Tap water can commonly contain Acanthamoeba, which can cause devastating corneal infections – potentially sight threatening infection. Tap water does not kill bacteria, which will naturally be on the surface of the contact lenses – you need to clean the contact lenses and store them in an approved solution to kill off the the bugs which were not rubbed off. Acanthamoeba eat the “Biofilm” on the contact lens (the bacteria, mould spores, mucus and other contaminants which coat the lens during wear) so if there is no contamination on the lens there is less for an amoeba to eat. But if they get into your cornea, they will start eating the nerves in your cornea, which as you can imagine may “smart” a little. Often a “red flag” for an acanthamoeba infection is a very incredibly painful eye, with little sign that it should be so sore – it can take a while for the problems to begin to show up on examination.
Never ever ever store your contact lenses in tap water. You should not even ever allow water to get onto your contact lenses, which means thorough hand drying before handling the lenses (you did just wash your hands, didn’t you??) I gave him a new pair and told him to throw the old ones away. I also gave him some solutions to tide him over until his valuepack arrives.
This lad seems to have gotten away with it, hopefully, but I advised him (again) never to mix tap water with contact lenses. But I did advise him never to mix tap water with contact lenses when I originally fitted him, and taught him how to apply and remove them…. OK, that was a good few years ago, but just one more time…. DO NOT MIX TAP WATER AND CONTACT LENSES, AT ALL EVER!
We have a contact lens dos and don’ts on the website – it might not be a bad idea to have a quick refresher if you wear contact lenses.
A mast cell stabiliser, such as Opticrom, or Optrex for Hayfevery Eyes, is very effective to reduce the itching and discomfort experienced by a pollen allergy – commonly called hayfever. But who knew that there were so many common causes of an allergic reaction? – I for one thought that pollen was pollen! I was never a hay fever sufferer as a child, but recently developed an issue. Using this infograph, and also thinking about what caused my major problem, for me I reckon it is nettles! Once after strimming, I had a serious swelling of my eyes, where the conjunctiva was “spilling over my eyelids”! A couple of antihistamines and some drops later, things settled down. I still “suffer” from itchy eyes at certain times, but this year I am going to try drops for the nettle season to see how I get on! Last time I bought Opticrom locally it cost €11.22 – I recently found the package. You may need a couple or three bottles for your season, but if it reduces the problem, it may be worthwhile.

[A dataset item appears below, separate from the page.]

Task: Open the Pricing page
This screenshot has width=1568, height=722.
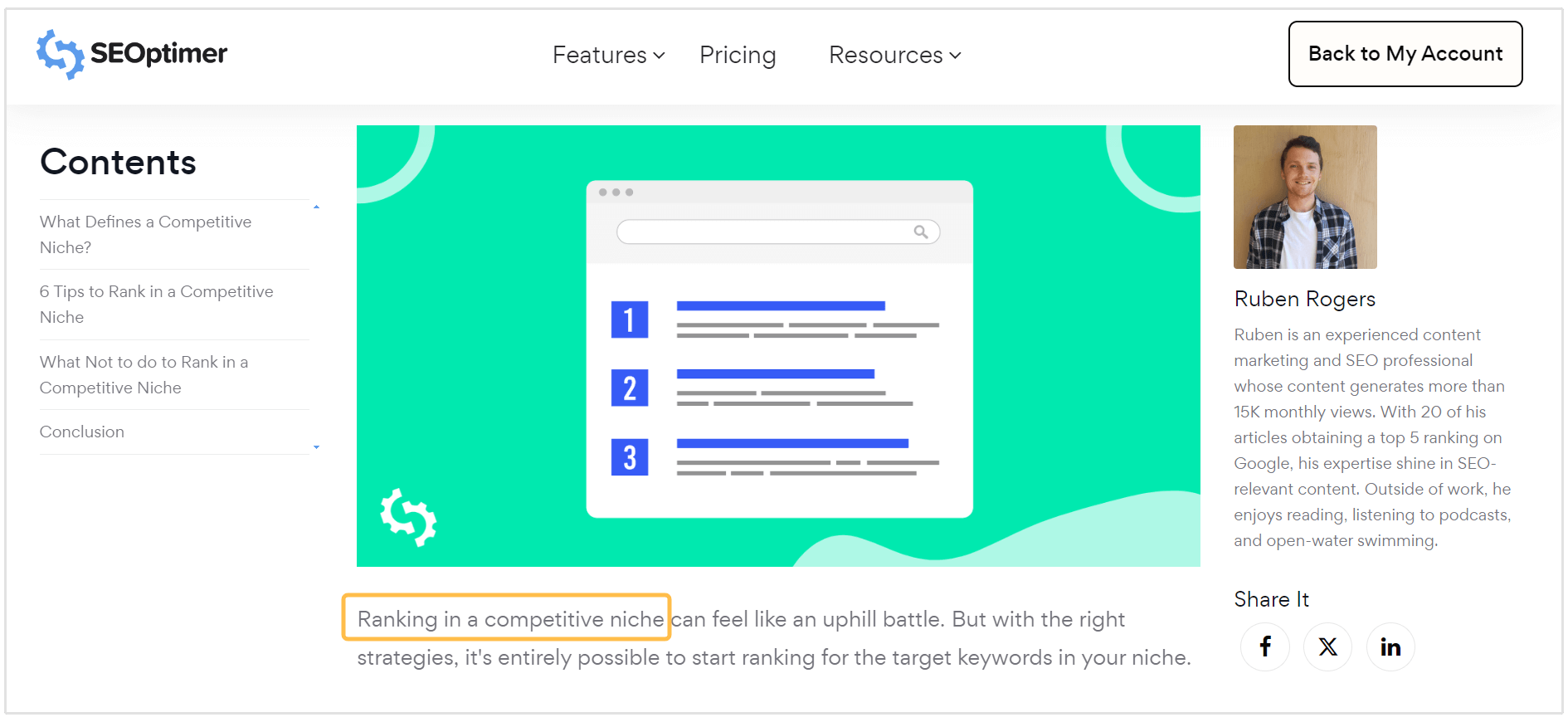Action: [x=738, y=55]
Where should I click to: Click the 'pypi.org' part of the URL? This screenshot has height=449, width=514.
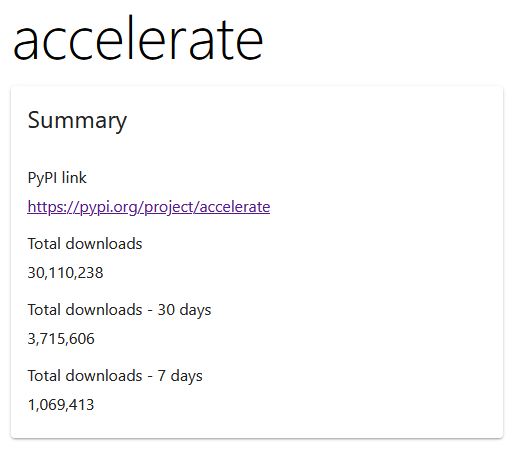pyautogui.click(x=109, y=207)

As a Scotsman, from Fife (the equivalent of a Cavan man), I bought a bottle, but having found out how much it cost, I didn’t open it, thinking that “I will use it if my eyes get worse”. I then promptly lost it, so it serves me right for being a meanie! But I did recently find it, and it is unopened, and still in date, I will try it, starting in June this year. Hopefully I can report back a success!
Scottish people, and Fife people in particular are not mean, I would imply Cavan men aren’t either – just a joke…. Billy Connelly reckoned that two Scotsmen invented copper wire, while fighting over a penny…
As the information suggests, though mast cell stabilisers are very effective, it may take a few weeks to make a difference, so attempting to find the cause of the itch is very insightful.
If you wear contact lenses, and have itchy eyes, perhaps all year round, or getting worse, it is more likely that you have a contact lens (or solutions) issue than a pollen issue – how much contact lens solution gets in the eyes every day compared to pollen? Have a contact lens check-up where you normally go.
It is particularly important that parents try to prevent their children from rubbing their eyes, though it is easier said than done – if they are itchy, prevent them from itching – eye rubbing is thought to be a major (perhaps THE major cause) of Keratoconus!